Investment Strategies

Citi Private Bank Pivots From US Stocks, Warns Over Fed

Editorial Staff 8 February 2022

Citi Private Bank Pivots From US Stocks, Warns Over Fed

The US private bank is concerned that some of the inflationary pressures prompting central banks to tighten policy aren't fixable by interest rates but are caused by supply disruptions caused by COVID-19. It is also shifting some investments outside the US.

Citi Private Bank has reshuffled its portfolios after falls in technology stocks in January this year, and as non-US equities start to look more attractive given the different likely paths of monetary policy.

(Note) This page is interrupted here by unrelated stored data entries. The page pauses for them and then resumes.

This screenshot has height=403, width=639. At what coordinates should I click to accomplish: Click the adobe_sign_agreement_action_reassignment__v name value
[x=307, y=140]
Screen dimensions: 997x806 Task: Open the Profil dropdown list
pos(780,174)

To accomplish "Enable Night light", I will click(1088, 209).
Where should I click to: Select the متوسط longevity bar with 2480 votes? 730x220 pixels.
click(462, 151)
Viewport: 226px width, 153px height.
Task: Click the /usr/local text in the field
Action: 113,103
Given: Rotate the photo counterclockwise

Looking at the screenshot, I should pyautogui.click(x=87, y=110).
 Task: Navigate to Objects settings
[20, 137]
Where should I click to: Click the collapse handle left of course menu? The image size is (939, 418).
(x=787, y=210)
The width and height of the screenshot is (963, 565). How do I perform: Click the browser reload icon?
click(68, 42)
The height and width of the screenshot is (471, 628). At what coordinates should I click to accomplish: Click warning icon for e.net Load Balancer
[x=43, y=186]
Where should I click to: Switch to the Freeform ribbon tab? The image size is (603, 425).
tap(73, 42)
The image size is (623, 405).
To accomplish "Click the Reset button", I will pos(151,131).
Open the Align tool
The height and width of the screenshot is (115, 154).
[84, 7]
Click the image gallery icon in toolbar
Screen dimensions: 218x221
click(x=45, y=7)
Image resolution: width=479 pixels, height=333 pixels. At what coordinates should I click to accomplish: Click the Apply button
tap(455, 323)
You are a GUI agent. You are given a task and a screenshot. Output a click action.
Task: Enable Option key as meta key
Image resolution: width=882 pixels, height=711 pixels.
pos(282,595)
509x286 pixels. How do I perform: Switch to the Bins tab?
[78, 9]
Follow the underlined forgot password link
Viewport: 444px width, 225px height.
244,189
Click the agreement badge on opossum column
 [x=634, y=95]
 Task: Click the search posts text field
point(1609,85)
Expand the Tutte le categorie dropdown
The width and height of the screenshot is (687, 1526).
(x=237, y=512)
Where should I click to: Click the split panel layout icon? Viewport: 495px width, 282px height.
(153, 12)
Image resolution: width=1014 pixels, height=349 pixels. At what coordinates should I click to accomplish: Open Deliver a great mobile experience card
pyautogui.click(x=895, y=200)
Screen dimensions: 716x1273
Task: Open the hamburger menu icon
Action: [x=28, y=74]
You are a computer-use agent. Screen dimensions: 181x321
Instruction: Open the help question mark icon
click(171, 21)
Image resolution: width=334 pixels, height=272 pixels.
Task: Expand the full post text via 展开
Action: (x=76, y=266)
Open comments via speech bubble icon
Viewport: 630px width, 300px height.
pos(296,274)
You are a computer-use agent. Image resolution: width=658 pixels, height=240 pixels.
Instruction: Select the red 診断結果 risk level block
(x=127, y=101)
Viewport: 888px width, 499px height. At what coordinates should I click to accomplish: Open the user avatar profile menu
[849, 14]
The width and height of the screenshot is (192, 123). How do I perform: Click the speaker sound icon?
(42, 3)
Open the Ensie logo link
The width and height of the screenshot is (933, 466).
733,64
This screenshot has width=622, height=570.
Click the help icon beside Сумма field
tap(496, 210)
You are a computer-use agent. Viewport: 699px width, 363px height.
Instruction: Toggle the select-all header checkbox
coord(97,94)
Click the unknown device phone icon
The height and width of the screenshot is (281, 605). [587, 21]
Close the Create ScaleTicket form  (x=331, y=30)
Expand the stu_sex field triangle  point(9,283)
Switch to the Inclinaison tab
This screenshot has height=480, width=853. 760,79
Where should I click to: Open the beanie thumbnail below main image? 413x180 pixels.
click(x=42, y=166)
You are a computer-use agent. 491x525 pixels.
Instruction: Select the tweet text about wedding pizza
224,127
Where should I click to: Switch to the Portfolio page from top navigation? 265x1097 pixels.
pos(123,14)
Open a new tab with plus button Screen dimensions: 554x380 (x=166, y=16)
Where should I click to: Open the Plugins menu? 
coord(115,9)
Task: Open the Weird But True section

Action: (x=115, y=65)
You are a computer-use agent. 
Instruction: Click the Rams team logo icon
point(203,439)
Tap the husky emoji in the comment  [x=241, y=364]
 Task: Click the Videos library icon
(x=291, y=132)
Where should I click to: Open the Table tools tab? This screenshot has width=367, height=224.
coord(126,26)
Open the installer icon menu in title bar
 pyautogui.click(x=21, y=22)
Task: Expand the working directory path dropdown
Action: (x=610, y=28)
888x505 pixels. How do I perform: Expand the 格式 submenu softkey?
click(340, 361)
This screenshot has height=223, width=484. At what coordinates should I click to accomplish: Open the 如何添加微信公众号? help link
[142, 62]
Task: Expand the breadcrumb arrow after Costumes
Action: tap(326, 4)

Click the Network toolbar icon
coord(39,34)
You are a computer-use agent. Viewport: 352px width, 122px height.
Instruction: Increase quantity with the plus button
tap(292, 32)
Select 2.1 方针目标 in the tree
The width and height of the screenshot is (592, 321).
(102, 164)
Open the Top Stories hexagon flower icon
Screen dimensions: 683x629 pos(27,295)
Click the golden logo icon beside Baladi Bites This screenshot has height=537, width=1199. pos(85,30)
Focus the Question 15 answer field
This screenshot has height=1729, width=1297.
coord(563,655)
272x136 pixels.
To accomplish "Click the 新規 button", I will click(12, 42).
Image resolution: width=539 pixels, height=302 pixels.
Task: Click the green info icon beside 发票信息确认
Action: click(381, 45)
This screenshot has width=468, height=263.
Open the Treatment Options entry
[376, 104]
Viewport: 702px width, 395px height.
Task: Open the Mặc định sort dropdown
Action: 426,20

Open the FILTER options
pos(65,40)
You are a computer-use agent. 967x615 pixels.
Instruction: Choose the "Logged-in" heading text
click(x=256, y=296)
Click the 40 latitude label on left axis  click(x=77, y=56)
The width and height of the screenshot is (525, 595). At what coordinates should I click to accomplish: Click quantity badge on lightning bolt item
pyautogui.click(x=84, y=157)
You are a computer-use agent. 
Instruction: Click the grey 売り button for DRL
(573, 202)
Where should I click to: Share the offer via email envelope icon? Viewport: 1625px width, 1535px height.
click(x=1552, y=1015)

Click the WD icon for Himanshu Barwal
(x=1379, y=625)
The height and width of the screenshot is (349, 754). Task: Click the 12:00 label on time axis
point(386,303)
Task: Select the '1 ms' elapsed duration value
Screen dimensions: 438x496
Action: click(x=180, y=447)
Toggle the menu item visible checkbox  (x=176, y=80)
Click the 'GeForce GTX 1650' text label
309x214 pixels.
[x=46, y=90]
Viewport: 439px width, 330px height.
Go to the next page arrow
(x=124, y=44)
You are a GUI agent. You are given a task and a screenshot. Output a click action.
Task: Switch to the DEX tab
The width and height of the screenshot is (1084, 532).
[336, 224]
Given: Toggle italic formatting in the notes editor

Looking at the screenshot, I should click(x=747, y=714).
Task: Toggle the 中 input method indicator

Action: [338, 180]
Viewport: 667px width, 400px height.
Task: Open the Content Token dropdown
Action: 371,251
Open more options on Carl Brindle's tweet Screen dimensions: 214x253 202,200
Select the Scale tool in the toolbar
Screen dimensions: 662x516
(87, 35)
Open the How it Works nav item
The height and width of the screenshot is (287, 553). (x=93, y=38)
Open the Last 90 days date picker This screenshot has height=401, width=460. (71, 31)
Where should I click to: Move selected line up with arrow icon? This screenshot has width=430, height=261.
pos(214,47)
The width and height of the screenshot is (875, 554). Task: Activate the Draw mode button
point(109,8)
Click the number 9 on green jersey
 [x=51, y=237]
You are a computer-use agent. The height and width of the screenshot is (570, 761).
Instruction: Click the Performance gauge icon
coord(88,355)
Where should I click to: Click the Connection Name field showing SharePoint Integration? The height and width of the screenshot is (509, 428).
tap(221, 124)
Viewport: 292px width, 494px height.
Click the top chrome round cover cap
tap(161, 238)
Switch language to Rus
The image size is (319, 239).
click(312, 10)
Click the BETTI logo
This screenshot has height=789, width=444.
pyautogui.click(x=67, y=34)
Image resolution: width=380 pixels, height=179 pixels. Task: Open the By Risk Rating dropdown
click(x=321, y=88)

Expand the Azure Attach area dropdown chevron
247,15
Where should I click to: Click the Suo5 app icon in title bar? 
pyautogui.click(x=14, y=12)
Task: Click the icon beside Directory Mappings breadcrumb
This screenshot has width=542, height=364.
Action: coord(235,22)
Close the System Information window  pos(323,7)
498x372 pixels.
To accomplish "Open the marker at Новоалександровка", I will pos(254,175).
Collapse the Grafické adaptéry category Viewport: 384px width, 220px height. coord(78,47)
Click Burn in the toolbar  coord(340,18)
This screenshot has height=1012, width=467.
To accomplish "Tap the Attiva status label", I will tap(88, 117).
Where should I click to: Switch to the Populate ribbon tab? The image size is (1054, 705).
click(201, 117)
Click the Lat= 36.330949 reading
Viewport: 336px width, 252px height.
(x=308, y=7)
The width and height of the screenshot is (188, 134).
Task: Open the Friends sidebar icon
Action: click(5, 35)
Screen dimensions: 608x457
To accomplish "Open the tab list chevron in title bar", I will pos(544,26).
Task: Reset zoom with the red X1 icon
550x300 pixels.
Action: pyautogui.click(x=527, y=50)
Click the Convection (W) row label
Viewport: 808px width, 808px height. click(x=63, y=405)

More hawkish comments on monetary policy and interest rates from the US Federal Reserve raise “downside risks for the [US] economy and financial markets,” the US private bank said in its latest “Quadrant” report. 

The US equity market is, overall, expensive and there’s a case for spreading investments around, the private bank said. 

“The MSCI measure of US equities has risen to 63 per cent of the world’s total liquid equity market capitalisation. Valuation is on the side of non-US markets. Foreign exchange risks may be lower than many assume after the dollar’s surge of the past decade,” it said.

“After a near 30 per cent drop in cybersecurity and fintech shares, the Global Investment Committee added a thematic overweight to focus our growth investments within high conviction areas,” it said. The bank said it is making more cuts to volatile, leveraged assets such as US SMID [US mid- and small-cap] shares and US Mortgage REITS. Further, Citi Private Bank has added to its 10 per cent-plus allocation of the most well capitalised, global dividend growth shares, which it said was its largest off-index position.

The bank believes that the global economic recovery will continue, but it warns that the US Fed appears to be taking risks with such expansion. 

The Citi Private Bank report came out a few days before the UK’s Bank of England raised rates and when the European Central Bank’s president, Christine Lagarde, said inflation risks in the eurozone were on the upside.

“The stance of monetary policy is indeed unsustainably easy. Supply and demand will have to grow at similar rates in the future for the economic expansion to be sustained. However, COVID has left massive (and we believe temporary) distortions to product demand and labour markets. In fighting inflation, policymakers should see that inducing a collapse in demand would do nothing to solve present challenges,” Citi Private Bank said. 

The private bank said that government and central bank policy is already contributing less to inflationary pressures in the US. “This is well evident in slowing US retail sales data. `Excess demand’ for certain goods at the expense of services is not addressable with monetary policy. Even more clearly, Omicron’s impact on global and local supply chains can’t be fixed with tightening macroeconomic policies. Contrary to Fed Chairman Powell’s [inflation] comments, much evidence is accumulating that a supply recovery is unfolding. US imports surged 20 per cent over the past year. Inventories spiked in late 2021,” it said. 

The bank said it was reassured by the valuation of 13 times 2022 estimates for most non-US equities’ price-earnings ratios, and it has increased exposure to several non-US equities.